‘Legendary’ hacker Barnaby Jack dies

‘Legendary’ hacker Barnaby Jack dies

Barnaby Jack, who has died aged 35, was a “white hat” hacker and computer security expert who sought to preserve the integrity of information systems. In 2010 he came to widespread notice when he demonstrated live on a conference stage how he could drain an ATM (automated teller machine) of its entire reservoir of cash.

In 2008 Jack bought two ATMs, of the kind seen in bars and shops, over the internet for $US2000 each, and had them delivered to his apartment in San Jose, California.

For the next two years he analysed their software codes, believing that there were inherent weaknesses that would allow the machines to be controlled through the internet.

Eventually Jack succeeded in bypassing the demands for passwords and serial numbers, and was able to access his ATMs remotely.

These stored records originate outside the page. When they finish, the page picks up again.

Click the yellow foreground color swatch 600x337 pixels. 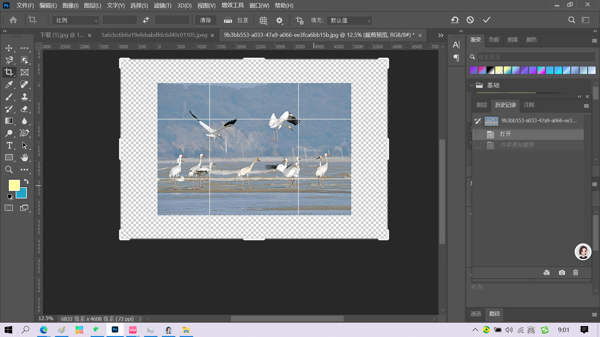coord(14,185)
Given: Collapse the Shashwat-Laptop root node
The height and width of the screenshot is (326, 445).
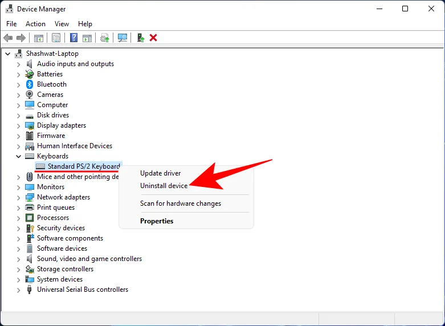Looking at the screenshot, I should tap(7, 54).

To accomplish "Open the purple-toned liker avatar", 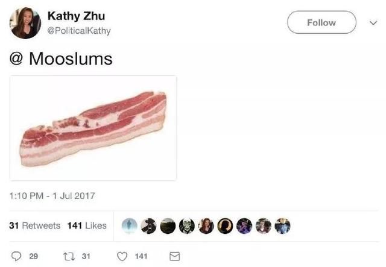I will coord(244,225).
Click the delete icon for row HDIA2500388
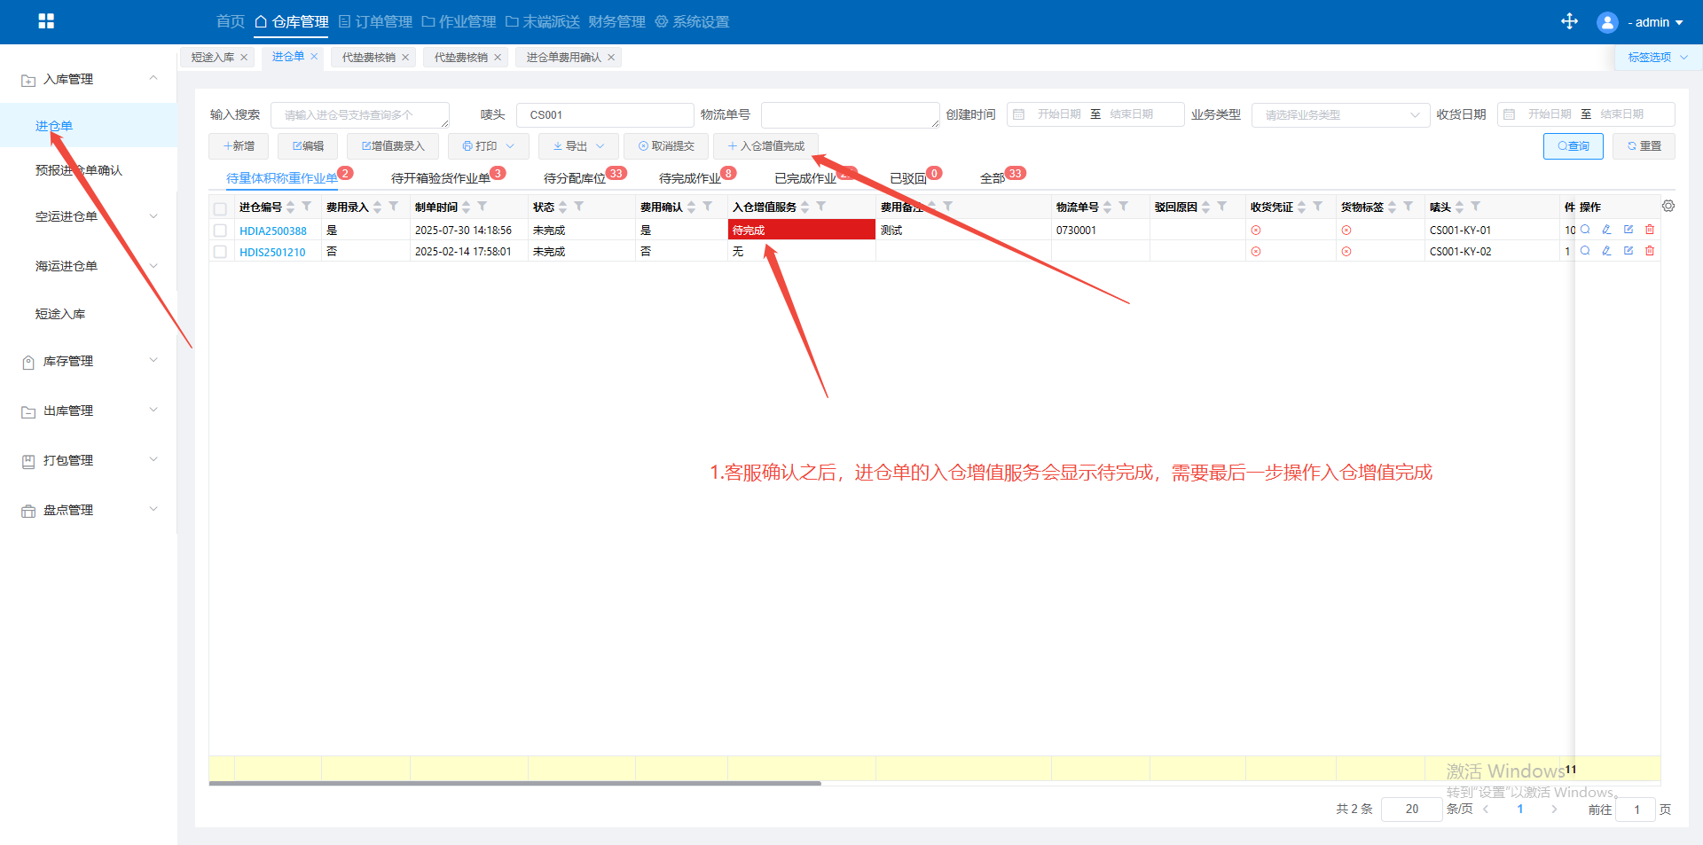Image resolution: width=1703 pixels, height=845 pixels. click(1650, 230)
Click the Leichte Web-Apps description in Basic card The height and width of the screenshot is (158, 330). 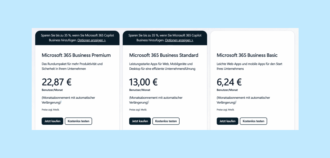pyautogui.click(x=250, y=66)
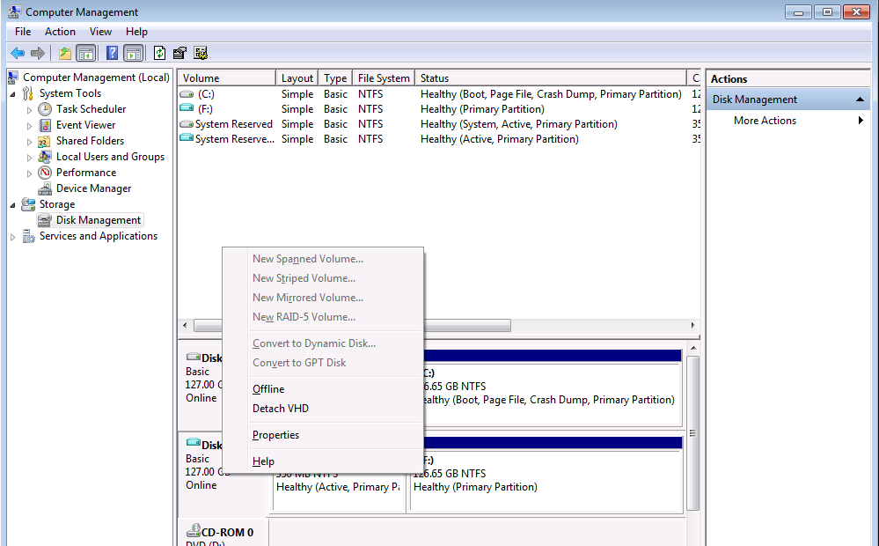Open the Action menu
This screenshot has width=879, height=546.
click(x=60, y=31)
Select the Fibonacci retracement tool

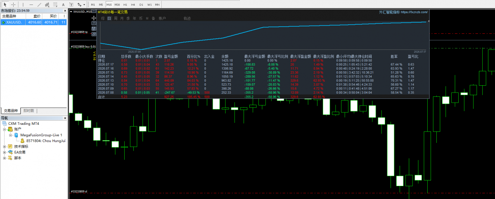pos(55,5)
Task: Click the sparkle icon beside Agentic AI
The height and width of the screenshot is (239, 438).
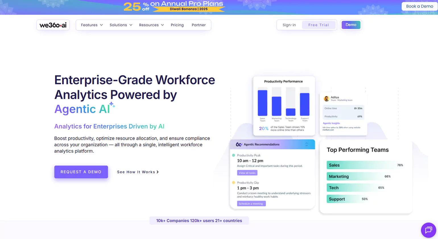Action: click(x=112, y=105)
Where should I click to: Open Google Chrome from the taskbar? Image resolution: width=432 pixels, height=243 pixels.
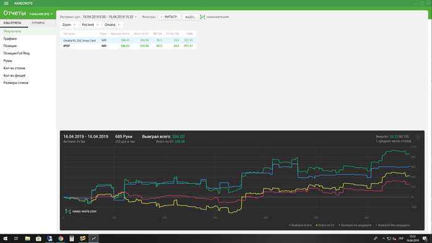(60, 238)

He could then withdraw all their cash – a process that became known as “Jackpotting”. He could also access information about bank accounts from the magnetic strips on bank and credit cards, and steal ATM users’ passwords.

At the Black Hat computer security conference in Las Vegas in July 2010, Jack demonstrated all this live on stage, showing how he could connect to an ATM via a telephone modem and, without using a password, withdraw all the machine’s cash.

He died only a week before he was due to demonstrate at a conference how an assassin might kill his victim by disabling an implanted pacemaker or defibrillator from 30 feet away – an idea used in the television series Homeland, starring Damian Lewis and Claire Danes.

Barnaby Jack was found dead at his apartment in San Francisco; the cause of death is unknown.